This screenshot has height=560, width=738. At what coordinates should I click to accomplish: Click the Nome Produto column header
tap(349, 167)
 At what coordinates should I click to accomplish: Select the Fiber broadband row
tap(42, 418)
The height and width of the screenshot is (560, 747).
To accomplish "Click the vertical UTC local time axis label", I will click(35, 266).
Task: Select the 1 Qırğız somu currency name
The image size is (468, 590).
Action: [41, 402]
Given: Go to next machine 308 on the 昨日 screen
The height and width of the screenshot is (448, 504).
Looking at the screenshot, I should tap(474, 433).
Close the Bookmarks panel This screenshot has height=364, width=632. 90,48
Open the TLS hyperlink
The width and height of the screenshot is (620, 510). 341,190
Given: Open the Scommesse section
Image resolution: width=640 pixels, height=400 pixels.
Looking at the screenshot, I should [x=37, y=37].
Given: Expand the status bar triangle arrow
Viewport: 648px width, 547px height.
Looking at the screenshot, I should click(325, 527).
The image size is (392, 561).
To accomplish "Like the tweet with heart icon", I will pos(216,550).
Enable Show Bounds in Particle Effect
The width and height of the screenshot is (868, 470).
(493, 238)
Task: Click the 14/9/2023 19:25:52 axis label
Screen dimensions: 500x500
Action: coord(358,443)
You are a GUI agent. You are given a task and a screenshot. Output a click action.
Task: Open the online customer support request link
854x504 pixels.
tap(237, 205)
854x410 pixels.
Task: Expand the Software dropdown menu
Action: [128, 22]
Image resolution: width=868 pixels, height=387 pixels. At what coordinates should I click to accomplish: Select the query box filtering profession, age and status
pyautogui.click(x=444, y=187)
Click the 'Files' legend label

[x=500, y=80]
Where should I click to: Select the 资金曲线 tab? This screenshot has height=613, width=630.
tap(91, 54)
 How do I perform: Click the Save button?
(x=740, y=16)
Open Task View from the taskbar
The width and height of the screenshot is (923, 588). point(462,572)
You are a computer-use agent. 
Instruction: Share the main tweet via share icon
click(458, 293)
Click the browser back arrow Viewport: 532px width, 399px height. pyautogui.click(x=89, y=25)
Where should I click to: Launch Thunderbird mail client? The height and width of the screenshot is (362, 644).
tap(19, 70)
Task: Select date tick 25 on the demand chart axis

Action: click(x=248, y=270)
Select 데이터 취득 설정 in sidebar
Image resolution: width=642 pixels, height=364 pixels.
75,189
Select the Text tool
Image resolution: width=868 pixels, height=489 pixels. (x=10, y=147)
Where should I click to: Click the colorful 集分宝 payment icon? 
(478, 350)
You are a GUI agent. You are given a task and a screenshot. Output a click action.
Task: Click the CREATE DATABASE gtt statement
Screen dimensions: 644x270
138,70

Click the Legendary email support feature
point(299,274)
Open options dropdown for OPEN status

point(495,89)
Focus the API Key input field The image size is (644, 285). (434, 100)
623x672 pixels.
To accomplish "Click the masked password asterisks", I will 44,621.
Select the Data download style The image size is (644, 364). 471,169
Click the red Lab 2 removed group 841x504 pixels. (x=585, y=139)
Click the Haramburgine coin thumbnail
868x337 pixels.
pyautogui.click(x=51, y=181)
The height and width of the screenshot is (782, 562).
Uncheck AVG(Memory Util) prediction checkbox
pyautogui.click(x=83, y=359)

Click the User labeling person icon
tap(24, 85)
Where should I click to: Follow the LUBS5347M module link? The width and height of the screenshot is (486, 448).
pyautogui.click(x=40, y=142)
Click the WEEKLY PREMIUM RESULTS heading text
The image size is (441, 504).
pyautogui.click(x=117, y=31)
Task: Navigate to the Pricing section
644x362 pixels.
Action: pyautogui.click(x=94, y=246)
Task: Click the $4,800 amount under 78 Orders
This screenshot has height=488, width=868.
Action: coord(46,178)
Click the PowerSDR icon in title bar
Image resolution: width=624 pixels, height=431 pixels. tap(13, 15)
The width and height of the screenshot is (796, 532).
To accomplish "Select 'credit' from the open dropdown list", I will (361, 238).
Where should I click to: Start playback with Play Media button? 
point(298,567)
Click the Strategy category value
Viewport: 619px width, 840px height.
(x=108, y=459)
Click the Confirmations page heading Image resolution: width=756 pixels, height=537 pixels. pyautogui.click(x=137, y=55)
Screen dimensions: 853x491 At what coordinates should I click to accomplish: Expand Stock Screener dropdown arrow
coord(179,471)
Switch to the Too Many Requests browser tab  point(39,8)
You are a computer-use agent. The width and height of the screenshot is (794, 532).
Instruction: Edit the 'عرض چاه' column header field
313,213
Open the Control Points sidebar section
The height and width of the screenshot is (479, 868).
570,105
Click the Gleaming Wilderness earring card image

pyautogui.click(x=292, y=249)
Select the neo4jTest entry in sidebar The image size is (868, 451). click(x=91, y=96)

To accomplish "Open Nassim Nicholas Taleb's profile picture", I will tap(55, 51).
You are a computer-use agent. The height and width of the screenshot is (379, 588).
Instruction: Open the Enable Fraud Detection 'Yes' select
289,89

***

* Assignment *
Reproduce exactly the lines of the records above from the one with "Click the User labeling person icon" to the one with "Click the Confirmations", both included, and leave out everything else.

* Result below *
Click the User labeling person icon
tap(24, 85)
Where should I click to: Follow the LUBS5347M module link? The width and height of the screenshot is (486, 448).
pyautogui.click(x=40, y=142)
Click the WEEKLY PREMIUM RESULTS heading text
The image size is (441, 504).
pyautogui.click(x=117, y=31)
Task: Navigate to the Pricing section
644x362 pixels.
Action: pyautogui.click(x=94, y=246)
Task: Click the $4,800 amount under 78 Orders
This screenshot has height=488, width=868.
Action: coord(46,178)
Click the PowerSDR icon in title bar
Image resolution: width=624 pixels, height=431 pixels. tap(13, 15)
The width and height of the screenshot is (796, 532).
To accomplish "Select 'credit' from the open dropdown list", I will (361, 238).
Where should I click to: Start playback with Play Media button? 
point(298,567)
Click the Strategy category value
Viewport: 619px width, 840px height.
(x=108, y=459)
Click the Confirmations page heading Image resolution: width=756 pixels, height=537 pixels. pyautogui.click(x=137, y=55)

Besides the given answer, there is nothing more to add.